### Work to complete
Reproduce verbatim the stretch of the listing from its start through the line "Action: click(577, 20)".
====== Listed entries
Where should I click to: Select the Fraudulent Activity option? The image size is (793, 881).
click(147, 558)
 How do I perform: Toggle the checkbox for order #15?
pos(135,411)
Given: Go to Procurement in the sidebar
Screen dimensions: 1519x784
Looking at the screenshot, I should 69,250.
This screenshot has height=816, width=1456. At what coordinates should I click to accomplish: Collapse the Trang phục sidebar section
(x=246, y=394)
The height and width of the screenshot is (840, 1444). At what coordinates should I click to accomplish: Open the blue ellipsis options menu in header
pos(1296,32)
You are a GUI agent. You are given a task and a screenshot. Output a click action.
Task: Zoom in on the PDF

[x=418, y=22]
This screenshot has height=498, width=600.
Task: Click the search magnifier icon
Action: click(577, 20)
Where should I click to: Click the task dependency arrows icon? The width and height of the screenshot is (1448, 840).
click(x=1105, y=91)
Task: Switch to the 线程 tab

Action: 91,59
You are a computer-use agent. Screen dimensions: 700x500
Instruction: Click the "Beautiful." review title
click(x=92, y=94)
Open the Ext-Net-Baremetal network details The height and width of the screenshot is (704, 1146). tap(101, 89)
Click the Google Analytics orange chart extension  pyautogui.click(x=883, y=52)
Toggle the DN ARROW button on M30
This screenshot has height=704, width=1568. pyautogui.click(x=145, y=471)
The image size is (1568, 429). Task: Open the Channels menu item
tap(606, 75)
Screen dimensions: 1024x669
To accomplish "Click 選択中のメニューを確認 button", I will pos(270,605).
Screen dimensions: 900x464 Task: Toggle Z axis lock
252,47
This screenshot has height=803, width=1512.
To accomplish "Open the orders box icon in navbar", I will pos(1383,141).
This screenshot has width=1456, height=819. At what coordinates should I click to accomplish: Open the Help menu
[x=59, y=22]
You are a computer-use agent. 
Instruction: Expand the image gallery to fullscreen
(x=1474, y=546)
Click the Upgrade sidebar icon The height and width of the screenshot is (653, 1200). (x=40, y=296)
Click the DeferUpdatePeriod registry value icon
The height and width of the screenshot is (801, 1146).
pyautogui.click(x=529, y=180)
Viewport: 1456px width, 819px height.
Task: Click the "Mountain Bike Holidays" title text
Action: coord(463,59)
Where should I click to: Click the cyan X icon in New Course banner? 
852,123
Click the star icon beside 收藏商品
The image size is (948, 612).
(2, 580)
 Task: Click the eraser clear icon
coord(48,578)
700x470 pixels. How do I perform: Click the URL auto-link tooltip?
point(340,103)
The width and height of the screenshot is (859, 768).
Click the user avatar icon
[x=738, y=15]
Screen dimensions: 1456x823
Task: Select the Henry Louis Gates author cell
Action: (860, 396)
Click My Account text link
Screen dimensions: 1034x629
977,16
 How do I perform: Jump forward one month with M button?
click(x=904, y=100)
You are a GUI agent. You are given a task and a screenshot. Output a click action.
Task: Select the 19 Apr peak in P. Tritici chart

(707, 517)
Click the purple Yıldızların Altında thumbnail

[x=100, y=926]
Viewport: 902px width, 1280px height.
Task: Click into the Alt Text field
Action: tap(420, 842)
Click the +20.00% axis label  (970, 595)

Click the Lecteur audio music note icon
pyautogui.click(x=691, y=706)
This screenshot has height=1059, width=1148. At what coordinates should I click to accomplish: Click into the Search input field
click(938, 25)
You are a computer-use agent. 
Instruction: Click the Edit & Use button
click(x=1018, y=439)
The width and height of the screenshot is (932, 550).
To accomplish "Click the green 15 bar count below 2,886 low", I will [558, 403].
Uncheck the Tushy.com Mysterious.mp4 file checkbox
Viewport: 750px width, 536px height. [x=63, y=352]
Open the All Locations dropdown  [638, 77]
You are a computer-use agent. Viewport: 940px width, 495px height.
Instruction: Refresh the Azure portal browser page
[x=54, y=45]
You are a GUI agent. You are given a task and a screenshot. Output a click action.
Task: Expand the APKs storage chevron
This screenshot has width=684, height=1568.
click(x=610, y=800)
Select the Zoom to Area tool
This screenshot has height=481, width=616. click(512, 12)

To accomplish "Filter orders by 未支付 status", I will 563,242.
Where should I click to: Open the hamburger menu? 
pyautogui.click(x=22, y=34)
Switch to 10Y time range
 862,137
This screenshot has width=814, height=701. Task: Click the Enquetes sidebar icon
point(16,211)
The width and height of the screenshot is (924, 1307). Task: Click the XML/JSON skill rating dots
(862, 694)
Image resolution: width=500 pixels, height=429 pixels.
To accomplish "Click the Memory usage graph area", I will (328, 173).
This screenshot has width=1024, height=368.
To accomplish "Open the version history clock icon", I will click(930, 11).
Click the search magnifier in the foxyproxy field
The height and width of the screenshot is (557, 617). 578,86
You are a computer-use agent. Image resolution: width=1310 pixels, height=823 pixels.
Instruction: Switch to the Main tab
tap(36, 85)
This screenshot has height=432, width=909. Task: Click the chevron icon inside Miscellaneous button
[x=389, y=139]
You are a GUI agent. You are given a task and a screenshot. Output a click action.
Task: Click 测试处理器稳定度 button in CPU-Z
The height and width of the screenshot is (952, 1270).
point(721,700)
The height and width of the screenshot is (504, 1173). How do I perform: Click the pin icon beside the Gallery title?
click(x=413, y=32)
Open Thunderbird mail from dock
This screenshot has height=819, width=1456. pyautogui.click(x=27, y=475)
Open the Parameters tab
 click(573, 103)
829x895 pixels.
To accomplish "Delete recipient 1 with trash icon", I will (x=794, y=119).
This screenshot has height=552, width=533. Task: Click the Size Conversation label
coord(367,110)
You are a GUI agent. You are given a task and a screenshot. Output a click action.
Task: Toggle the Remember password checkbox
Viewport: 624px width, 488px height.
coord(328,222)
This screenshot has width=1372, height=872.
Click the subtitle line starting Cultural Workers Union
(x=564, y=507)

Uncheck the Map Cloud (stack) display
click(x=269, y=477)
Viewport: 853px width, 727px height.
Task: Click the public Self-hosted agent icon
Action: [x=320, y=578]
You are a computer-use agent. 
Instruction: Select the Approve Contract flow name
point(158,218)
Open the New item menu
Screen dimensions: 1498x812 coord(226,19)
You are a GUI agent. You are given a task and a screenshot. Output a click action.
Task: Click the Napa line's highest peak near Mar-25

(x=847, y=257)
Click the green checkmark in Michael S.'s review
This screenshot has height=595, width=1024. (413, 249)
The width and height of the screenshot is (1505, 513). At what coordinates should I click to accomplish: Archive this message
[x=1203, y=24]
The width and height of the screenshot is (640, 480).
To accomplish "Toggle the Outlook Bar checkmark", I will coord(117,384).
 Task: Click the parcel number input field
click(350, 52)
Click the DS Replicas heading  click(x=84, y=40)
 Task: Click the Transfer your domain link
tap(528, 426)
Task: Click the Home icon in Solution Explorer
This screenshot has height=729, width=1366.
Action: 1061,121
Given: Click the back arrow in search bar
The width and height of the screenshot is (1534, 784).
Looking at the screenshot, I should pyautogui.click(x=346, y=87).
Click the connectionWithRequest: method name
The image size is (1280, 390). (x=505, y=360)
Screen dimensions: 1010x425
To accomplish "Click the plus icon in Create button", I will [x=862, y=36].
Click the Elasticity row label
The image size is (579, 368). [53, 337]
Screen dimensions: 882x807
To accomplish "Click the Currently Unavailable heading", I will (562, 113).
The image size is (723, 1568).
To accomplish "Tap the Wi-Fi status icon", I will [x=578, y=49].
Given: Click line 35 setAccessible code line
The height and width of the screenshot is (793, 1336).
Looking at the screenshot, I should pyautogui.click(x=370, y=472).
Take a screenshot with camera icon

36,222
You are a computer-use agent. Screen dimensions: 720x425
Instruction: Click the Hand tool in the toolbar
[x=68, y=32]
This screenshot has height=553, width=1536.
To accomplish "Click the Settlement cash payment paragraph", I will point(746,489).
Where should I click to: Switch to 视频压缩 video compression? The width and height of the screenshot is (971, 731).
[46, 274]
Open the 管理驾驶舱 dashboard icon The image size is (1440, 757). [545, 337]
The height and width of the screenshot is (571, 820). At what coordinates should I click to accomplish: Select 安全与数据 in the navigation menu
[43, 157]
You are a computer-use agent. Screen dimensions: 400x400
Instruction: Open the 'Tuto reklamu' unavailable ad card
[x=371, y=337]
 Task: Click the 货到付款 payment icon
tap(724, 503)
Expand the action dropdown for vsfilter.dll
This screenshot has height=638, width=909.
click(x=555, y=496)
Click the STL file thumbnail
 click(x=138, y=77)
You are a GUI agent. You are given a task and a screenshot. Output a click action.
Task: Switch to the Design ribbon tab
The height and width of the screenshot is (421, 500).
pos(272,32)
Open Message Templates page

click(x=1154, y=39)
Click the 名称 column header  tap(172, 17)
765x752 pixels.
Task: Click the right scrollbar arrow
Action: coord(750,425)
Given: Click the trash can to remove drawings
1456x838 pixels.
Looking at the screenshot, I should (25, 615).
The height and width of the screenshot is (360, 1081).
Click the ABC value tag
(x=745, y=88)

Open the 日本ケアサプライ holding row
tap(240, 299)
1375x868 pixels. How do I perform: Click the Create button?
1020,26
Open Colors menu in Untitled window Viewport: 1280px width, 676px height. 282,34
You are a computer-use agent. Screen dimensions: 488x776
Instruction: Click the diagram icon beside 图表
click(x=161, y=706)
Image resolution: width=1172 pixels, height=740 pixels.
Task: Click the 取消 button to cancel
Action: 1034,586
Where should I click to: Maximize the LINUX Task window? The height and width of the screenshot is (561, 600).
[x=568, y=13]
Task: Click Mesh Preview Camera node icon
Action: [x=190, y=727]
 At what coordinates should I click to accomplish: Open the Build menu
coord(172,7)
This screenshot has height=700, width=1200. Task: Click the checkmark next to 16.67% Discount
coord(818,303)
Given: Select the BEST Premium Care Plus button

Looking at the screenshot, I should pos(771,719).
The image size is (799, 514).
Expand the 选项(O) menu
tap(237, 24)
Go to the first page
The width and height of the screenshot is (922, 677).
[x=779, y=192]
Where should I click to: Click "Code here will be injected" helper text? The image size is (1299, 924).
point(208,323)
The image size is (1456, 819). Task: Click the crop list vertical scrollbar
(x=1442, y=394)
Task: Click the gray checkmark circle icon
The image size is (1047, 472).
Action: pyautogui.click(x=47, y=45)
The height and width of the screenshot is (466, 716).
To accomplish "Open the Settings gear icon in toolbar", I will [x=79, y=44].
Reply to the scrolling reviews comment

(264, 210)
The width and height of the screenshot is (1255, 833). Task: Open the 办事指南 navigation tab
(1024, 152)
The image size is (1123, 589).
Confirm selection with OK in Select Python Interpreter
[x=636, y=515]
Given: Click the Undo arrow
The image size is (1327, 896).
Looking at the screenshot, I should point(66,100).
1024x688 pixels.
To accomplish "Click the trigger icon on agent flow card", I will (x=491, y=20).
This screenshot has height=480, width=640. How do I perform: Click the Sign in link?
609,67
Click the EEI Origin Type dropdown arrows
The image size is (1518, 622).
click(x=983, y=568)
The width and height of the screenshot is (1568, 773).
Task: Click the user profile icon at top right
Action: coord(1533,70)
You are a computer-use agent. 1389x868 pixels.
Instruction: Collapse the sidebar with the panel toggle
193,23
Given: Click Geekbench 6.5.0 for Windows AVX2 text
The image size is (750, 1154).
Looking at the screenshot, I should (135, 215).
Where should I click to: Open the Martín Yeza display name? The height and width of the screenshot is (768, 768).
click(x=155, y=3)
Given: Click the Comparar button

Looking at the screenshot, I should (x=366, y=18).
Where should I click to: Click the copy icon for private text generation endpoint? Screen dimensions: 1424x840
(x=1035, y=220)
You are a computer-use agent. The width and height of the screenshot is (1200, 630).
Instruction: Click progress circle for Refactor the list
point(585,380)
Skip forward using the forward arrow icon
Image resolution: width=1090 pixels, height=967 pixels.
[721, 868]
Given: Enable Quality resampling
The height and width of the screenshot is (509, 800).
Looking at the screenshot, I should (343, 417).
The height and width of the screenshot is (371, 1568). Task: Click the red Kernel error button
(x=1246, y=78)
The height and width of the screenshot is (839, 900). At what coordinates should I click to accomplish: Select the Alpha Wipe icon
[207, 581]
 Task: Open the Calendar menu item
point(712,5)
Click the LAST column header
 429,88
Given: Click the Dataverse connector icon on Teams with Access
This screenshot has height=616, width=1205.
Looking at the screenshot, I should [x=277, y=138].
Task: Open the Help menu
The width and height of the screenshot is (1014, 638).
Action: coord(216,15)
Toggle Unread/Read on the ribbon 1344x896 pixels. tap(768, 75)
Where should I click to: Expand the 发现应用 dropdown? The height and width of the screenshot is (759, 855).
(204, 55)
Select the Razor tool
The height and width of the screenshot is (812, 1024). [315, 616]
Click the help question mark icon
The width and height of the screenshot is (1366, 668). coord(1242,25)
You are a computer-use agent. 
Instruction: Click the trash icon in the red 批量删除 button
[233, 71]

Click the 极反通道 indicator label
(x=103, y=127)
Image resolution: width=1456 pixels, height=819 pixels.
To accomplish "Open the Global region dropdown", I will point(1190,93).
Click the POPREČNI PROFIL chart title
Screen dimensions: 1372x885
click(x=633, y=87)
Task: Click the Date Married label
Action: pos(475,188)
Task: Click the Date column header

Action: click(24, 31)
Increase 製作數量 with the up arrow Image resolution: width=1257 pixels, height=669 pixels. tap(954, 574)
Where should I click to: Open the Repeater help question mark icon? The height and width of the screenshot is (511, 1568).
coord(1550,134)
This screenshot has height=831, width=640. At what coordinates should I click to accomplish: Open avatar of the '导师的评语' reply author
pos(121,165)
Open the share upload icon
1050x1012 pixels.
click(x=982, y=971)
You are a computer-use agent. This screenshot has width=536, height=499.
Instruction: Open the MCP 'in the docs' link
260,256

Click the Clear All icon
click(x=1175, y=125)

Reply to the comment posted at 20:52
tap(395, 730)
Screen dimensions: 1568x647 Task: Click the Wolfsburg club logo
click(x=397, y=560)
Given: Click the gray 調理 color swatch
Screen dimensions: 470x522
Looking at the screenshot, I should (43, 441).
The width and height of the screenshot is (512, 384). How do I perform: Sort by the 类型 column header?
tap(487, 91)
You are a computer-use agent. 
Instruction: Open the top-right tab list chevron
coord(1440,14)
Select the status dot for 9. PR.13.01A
============
### Result of the task
Where should I click to: Select the Fraudulent Activity option? The image size is (793, 881).
click(147, 558)
 How do I perform: Toggle the checkbox for order #15?
pos(135,411)
Given: Go to Procurement in the sidebar
Screen dimensions: 1519x784
Looking at the screenshot, I should 69,250.
This screenshot has height=816, width=1456. At what coordinates should I click to accomplish: Collapse the Trang phục sidebar section
(x=246, y=394)
The height and width of the screenshot is (840, 1444). At what coordinates should I click to accomplish: Open the blue ellipsis options menu in header
pos(1296,32)
You are a GUI agent. You are given a task and a screenshot. Output a click action.
Task: Zoom in on the PDF

[x=418, y=22]
This screenshot has height=498, width=600.
Task: Click the search magnifier icon
Action: click(577, 20)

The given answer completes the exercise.